People in camp 2 don't think that any amount of equipment or outfitting should be enough to negate the importance of skill, planning, and tactics.

That's the only real conversation there is. Everything else is a rhetorical proxy war.
 
I've decided to pick up torpedoes again and start practicing with them to see what the practical limits of their effectiveness can be. Right now, I'm mostly dumping them into Spec Ops ships in CZs (it's a fun way to do BGS work) so I can get a feel for the basics before I move on to PvP scenarios.

Goal, of course, is to minimize time between launch and an armed impact, as well as attempt to get all the torpedoes required to knock out the shield generator in question to land as simultaneously as practical...in order to minimize reaction time.

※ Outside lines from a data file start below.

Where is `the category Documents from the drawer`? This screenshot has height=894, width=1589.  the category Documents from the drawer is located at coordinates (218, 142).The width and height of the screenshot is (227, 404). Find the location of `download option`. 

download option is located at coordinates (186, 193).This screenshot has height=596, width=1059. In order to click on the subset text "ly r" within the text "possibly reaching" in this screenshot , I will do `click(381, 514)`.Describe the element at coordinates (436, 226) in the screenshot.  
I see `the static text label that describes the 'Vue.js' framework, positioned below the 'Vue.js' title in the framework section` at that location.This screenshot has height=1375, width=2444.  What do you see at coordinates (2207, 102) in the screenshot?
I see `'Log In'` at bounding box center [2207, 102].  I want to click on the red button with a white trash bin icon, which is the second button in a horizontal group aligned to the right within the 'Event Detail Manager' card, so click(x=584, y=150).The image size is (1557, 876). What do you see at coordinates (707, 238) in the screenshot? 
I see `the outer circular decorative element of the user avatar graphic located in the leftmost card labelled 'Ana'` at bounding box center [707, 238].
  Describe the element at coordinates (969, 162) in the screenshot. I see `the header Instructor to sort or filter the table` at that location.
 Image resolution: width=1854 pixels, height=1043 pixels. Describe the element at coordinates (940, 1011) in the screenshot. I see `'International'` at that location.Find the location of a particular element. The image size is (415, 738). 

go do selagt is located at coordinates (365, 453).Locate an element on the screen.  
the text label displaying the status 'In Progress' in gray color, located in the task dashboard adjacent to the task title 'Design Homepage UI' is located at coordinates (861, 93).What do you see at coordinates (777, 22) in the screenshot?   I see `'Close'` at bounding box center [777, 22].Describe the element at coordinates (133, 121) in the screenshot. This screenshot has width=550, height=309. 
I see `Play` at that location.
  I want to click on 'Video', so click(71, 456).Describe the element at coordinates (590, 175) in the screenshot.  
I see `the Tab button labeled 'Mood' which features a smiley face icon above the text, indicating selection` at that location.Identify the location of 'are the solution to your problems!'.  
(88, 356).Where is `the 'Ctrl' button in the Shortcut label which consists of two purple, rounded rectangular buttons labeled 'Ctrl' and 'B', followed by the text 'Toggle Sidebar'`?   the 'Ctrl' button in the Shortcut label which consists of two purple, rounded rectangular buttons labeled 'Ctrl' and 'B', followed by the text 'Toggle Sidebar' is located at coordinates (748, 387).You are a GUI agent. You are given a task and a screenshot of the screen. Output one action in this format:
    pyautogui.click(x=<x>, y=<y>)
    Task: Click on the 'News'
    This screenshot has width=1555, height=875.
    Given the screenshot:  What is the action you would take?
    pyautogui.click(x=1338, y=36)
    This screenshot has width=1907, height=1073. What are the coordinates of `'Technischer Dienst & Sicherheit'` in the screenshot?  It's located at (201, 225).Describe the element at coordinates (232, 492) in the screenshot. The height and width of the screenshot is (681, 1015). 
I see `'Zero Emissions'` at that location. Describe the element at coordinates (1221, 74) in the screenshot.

I've reliably got it down to ~4 seconds between the first launch and the impact of the second salvo from two pylons, at least against Elite NPCs in Python or FDLs.

Example:
Source: https://www.youtube.com/watch?v=-R0hbN6c3J4


Of course, things will be more difficult against CMDRs who know what they are doing and I will have to adjust tactics (and fire groups) to not telegraph the attack so obviously, but I have high hopes.
 
Why not introduce an OC mod for PD fire? Or, base reverb damage on the amount of boosters installed-so, if you have x8 boosters you get x8 the damage, while a 'normal' shield gets only the base damage?
 
Lol, a torpedo at speeds lower than ship speeds? I can't facepalm enough about the armchair dev opinions here. You know what needs rework? The power juice that forces you to shoot 4 torpedos at a ship to get a chance to finally scratch their hull.
 
Why not introduce an OC mod for PD fire? Or, base reverb damage on the amount of boosters installed-so, if you have x8 boosters you get x8 the damage, while a 'normal' shield gets only the base damage?
If FDev were actually going to rip off the bandaid and rework engineering effects to address hitpoint inflation, that would probably be low on the to-do list. That said, I do like the idea of reverb weapons attacking shield boosters as well as the shield generator itself. It would open the possibility for reverb weapons to be less of an all-or-nothing tactic, if an attack that doesn't destroy the shield gen still blows out some or all of the shield boosters, leaving the target with a working but substantially weaker shield.